The third direction focuses on improving the physical completeness and validity of electric vehicle models. Recent publications increasingly move away from simplified control objects and toward models that integrate the battery pack, electric motor, converters, standard driving cycles and methods for evaluating energy-related indicators. For example, study [16] proposed a model whose parameters were calibrated using empirical data, while validation was performed against power consumption, SOC and driving range. Other researchers have developed hybrid simulation approaches that link MATLAB-based models with more advanced external simulation environments [17]. Energy-flow studies of battery electric vehicles have also shown that energy consumption, energy recovery efficiency and subsystem losses depend strongly on the speed properties of the driving cycle [18]. Therefore, the current literature clearly shows demand not only for a better controller, but also for a methodologically transparent integration of the mathematical model, the simulation platform and a set of quality indicators suitable for comparative assessment.

At the same time, the analysis of the cited studies suggests that recent research tends to shift either toward complex intelligent control laws or toward specialized problems such as power control, longitudinal control with delay, fault-tolerant torque distribution, thermo-energetic analysis or model validation. Under these conditions, a classical comparison of PI and PID control within the same full electric traction system, where the main technical and mechanical components of the vehicle remain unchanged and only the controller structure is varied, has not been examined in a sufficiently systematic way. It should also be noted that, even when speed control is analyzed in previous studies, the energy consequences of controller selection, particularly their effect on traction battery indicators, motor electrical variables and overall vehicle energy consumption, often remain secondary or are considered only indirectly [19]. The innovation in the present work is therefore methodological rather than algorithmic. This paper does not claim novelty in the PI or PID control laws themselves. Instead, it addresses the lack of a controlled system-level comparison in which the same electric traction plant is used and only the structure of the speed controller is changed. This formulation is important because a controller that gives almost the same speed-tracking error may still impose a different current profile, braking-command pattern and SOC depletion on the battery.

In view of this, the aim of the present study is to evaluate how the structure of a conventional speed controller affects both tracking accuracy and energy-related behavior in a complete electric vehicle traction model. The comparison is deliberately restricted to PI and PID controllers because these control laws remain widely used in embedded drive systems due to their simplicity, transparency and low computational cost. The objective is not to propose a more complex controller, but to determine whether the derivative channel provides a measurable system-level benefit under a standardized urban driving cycle. This involves analyzing speed-profile tracking, control signal formation, motor electrical variables and traction battery behavior within the same closed-loop model.

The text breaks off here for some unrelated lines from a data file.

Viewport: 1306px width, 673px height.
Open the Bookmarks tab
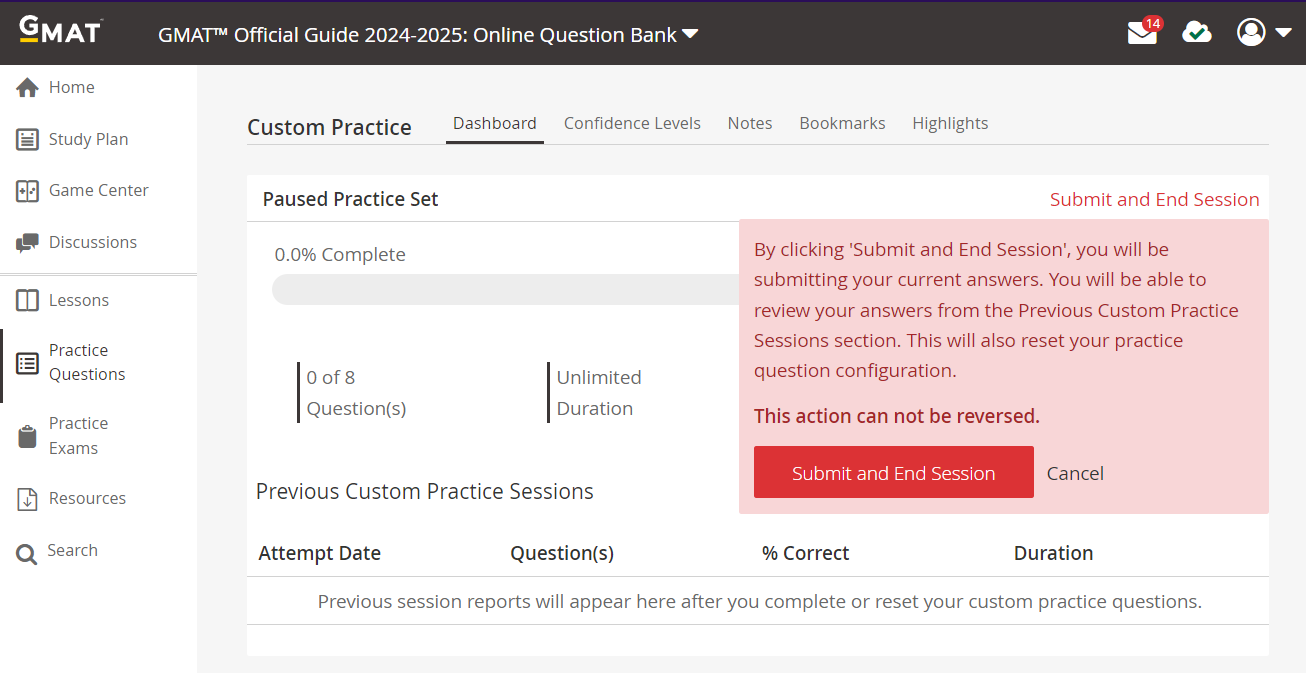(x=842, y=124)
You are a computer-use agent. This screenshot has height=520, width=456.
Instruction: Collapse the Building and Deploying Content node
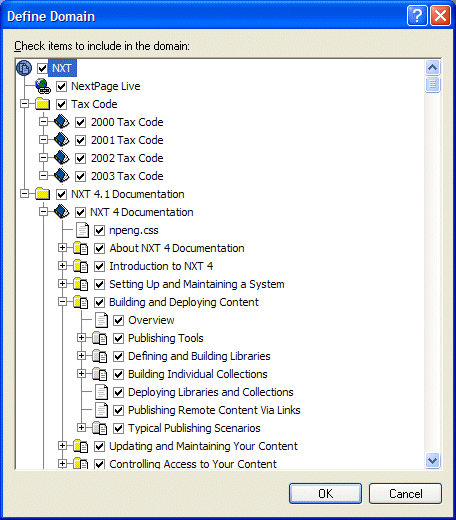tap(62, 302)
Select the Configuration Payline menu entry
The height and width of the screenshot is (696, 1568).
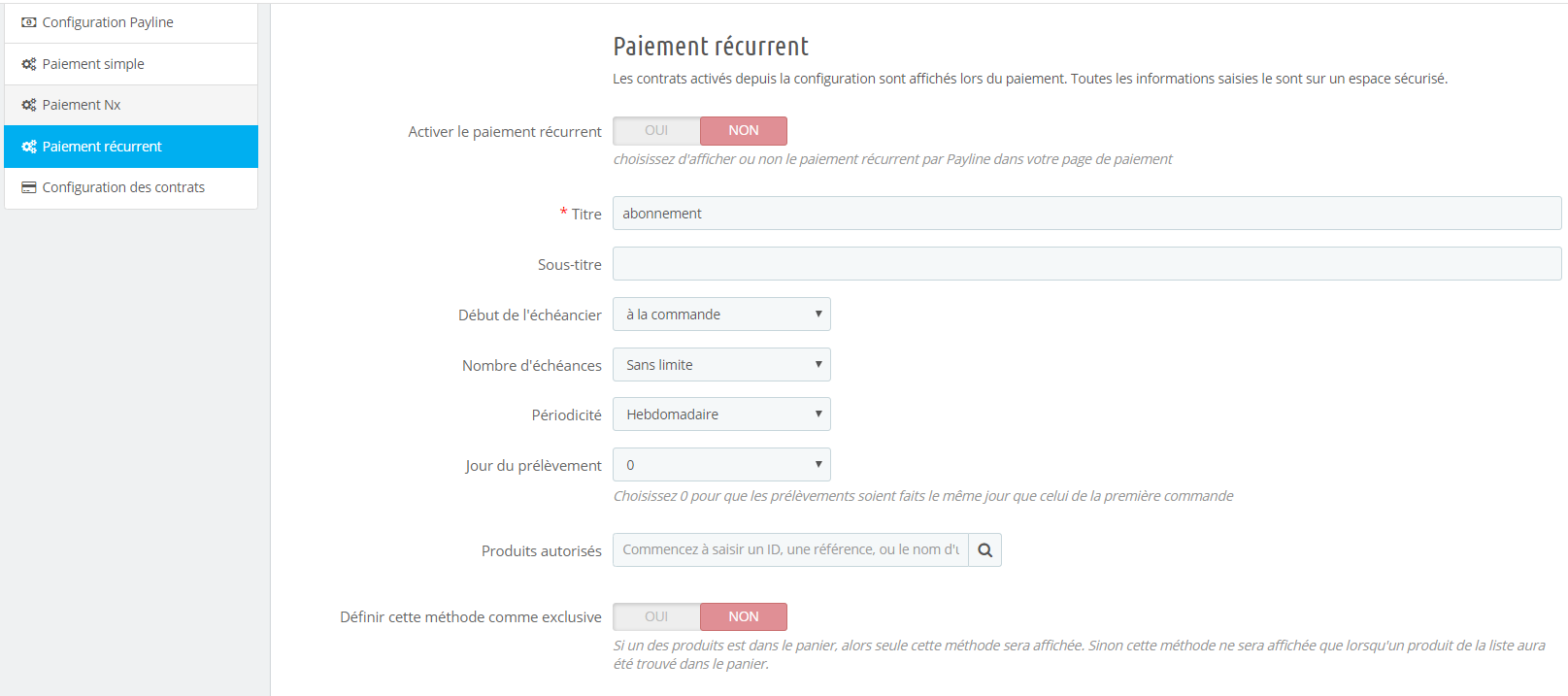(x=108, y=22)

To achieve this aim, the following tasks are addressed in the study:

−

The structure of the electric vehicle traction system is formalized as a set of interconnected subsystems, including the battery, PWM converter, H-bridge, DC motor, transmission and vehicle module;

−

A mathematical description of the key elements in this system is developed;

−

Two variants of the closed-loop speed control system are implemented using PI and PID controllers;

−

A comparative analysis of their operation is carried out under the same input driving cycle and the same plant model.

2. Materials and Methods

The object of this study is a closed-loop electromechanical traction drive system of an electric vehicle implemented in MATLAB R2025a/Simulink as two functionally equivalent models that differ only in the structure of the speed controller. The overall architecture of the developed model is shown in Figure 1.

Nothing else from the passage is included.